Hi all,
I’m using WRFv4.5-CMAQv5.4 coupled model to conduct some sensitivity experiments. I used 28 cpus NPROCS = 28
for the simulation and found that the results of the two simulations deviated at the second hour, and the deviation would increase with the duration of the simulation. Even though I used exactly the same namelist, the microphysical mechanism should not contain random variables.
When I only ran it with 1 cpu NPROCS = 1
, I found that the simulation results of the two times were exactly the same. Someone reported that this is related to the randomness of the communication sequence between cpus.
Is there any way to eliminate this deviation while maintaining high efficiency? It takes a lot of time to run with only one cpu. If you are familiar with this, please give me some suggestions. Thanks.
namelist.input.txt (7.2 KB)
You can see that there are deviations in some areas, and these areas are usually those with more cloud water QCLOUD
.
Liu
It is my experience that the initiation of convection is very sensitive to round-off error effects; this is an inherent problem (not an artifact of the modeling), because the initiation of convection in real life is likewise very sensitive. As soon as you get different initiation-times for two different simulations, those simulations will diverge ;-(
Hi Carlie
Can this problem be solved when the initiation-times of the two simulations are the same? For example, the start time in namelist.input &time_control
of both simulations is 2019.09.01 00:00:00, and the initial conditions and boundary conditions remain the same.
Liu
The problem is convective initiation, not model initialization. As soon as there is the possibility of numerical roundoff effects (which is, basically, always), then convective initiation happens at different times and the simulations diverge.

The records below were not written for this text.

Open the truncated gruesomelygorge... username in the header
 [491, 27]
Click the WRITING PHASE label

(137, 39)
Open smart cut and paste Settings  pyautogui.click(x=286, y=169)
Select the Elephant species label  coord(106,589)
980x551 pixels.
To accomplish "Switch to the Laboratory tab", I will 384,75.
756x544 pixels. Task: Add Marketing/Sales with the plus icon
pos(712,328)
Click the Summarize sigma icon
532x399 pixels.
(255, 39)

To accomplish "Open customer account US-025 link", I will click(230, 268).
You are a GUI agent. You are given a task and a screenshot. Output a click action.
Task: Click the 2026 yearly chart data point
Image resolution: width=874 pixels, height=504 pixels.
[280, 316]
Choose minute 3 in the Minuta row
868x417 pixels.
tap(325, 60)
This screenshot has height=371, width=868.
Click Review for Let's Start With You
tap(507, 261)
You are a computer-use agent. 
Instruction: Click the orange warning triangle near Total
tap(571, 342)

I see, thanks for your reply.
Another possible source of differences between your simulations is if some of your processors differ, either in their hardware or in their library or compiler versions.
Yes, I did take this into account. In both simulations, I used the same computing nodes and the number of cpus, and did not change the compiler version, but the divergence still existed. Therefore, I suspect that the divergence is caused by the calculation and communication among multiple cpus.
Hi Fortuna,
Couple things you can try:
- run the model with option 0 (WRF only) twice and see there is any difference in the result
- run the model twice with nproc_x and nproc_y set to 4 and 7 respectively in the domain section of the namelist, and compare results
Cheers,
David
Hi David,
Sorry for my late reply.When I set wrf_cmaq_option = 0, there is still a divergence between the results of the two runs. And after I set nproc_x and nproc_y as you suggested, the situation had not improved.
In addition, I find that when NPROCS=3, the divergence disappears. I can understand the situation where only 1 or 2 cpus are used for operation, but somehow 3 cpus also work.
Liu
Hi Fortuna,
With NPROCS = 3, it works and that is quite an interesting fact. I wonder how core there is in a node. What kind of inter-processor connect network is on the system?
Cheers,
David